Segundo a Associação Brasileira de Agências de Viagens (Abracorp), o segmento de viagens de negócios ainda não sentiu os efeitos da epidemia do coronavírus, conforme análise dos dados disponíveis até janeiro deste ano, quando foi registrado crescimento de movimentação.

"Temos observado que o número de cancelamentos em janeiro foi praticamente zero. Não fugiu à normalidade. O que vem impactando é a suspensão de alguns voos especialmente para destinos que estão em destaque na mídia, como, por exemplo, a Itália", informou a associação, deixando claro que os números de fevereiro ainda não estão consolidados.

"Os cancelamentos seguem as regras de mercado que estão estabelecidas internacionalmente. As agências de viagens corporativas se empenham para garantir o máximo de flexibilidade entre clientes e fornecedores no caso de alterações e cancelamentos".

Conflito

Já internamente, Cialdini conta que está tudo tranquilo. Segundo o vice-presidente, ainda não há impacto em viagens e roteiros pelo Brasil. "Tudo está normal. Esse problema mundial deve incrementar o turismo nacional, pois o risco é muito menor. Não existe alteração no turismo doméstico. Quem ia para Paris e resolveu ir para serras gaúchas, por exemplo. Uma mudança para áreas sem esta doença", concluiu.

Eliseu Barros, presidente da Associação Brasileira da Indústria de Hotéis no Ceará (ABIH-CE), está um pouco mais preocupado. Segundo ele, a expectativa do setor para o ano era ótima, mas virou uma incógnita com o coronavírus.

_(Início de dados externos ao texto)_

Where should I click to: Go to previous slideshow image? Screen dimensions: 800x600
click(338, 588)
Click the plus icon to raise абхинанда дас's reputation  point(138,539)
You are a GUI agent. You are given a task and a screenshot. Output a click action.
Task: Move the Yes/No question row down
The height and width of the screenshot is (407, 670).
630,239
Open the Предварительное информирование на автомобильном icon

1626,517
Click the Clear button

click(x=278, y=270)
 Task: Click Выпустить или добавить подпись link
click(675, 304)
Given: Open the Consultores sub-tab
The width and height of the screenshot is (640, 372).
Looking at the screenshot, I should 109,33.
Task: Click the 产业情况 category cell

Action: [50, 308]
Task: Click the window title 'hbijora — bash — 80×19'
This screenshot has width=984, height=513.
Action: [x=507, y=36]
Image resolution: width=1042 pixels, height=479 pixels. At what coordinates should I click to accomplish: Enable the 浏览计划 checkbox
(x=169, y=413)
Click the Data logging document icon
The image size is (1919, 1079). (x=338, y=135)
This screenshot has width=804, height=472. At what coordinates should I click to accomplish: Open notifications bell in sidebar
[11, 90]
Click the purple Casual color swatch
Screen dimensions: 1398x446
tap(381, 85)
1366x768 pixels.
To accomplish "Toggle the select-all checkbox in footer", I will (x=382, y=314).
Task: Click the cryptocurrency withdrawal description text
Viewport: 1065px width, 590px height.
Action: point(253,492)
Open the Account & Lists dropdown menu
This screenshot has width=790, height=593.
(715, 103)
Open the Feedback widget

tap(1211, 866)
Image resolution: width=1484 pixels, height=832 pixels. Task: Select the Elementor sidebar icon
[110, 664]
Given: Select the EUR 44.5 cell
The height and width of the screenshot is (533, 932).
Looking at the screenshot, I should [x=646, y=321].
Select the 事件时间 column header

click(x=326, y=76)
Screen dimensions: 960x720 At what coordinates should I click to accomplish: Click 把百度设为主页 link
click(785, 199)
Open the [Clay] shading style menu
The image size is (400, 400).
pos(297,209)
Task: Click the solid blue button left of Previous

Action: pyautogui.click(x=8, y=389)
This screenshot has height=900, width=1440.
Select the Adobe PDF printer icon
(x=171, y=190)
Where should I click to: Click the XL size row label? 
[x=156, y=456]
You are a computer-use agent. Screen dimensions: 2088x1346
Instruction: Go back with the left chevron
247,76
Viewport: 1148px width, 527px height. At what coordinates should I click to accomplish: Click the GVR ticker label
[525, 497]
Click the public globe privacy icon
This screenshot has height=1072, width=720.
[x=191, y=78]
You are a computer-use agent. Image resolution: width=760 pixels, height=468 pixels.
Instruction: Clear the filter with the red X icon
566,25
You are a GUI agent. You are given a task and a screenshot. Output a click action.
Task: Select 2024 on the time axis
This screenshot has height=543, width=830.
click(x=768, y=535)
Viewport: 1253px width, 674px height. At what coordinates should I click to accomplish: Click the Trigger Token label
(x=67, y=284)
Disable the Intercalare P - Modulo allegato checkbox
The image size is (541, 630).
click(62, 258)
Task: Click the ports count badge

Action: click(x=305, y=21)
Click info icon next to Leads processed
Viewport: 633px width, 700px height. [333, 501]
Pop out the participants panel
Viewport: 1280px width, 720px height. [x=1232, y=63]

"Estávamos muito otimistas com 2020. Tivemos um grande resultado no Carnaval, mas com o episódio desta doença, tudo virou uma incerteza pelo que se instalou. As companhias aéreas têm índice enorme de suspensões, começaram a acontecer cancelamento de reservas de hotéis. Se isso for resolvido rápido, nós podemos retornar ao patamar de otimismo e segurança de antes", assegurou o presidente, na expectativa de que a solução para o coronavírus chegue logo.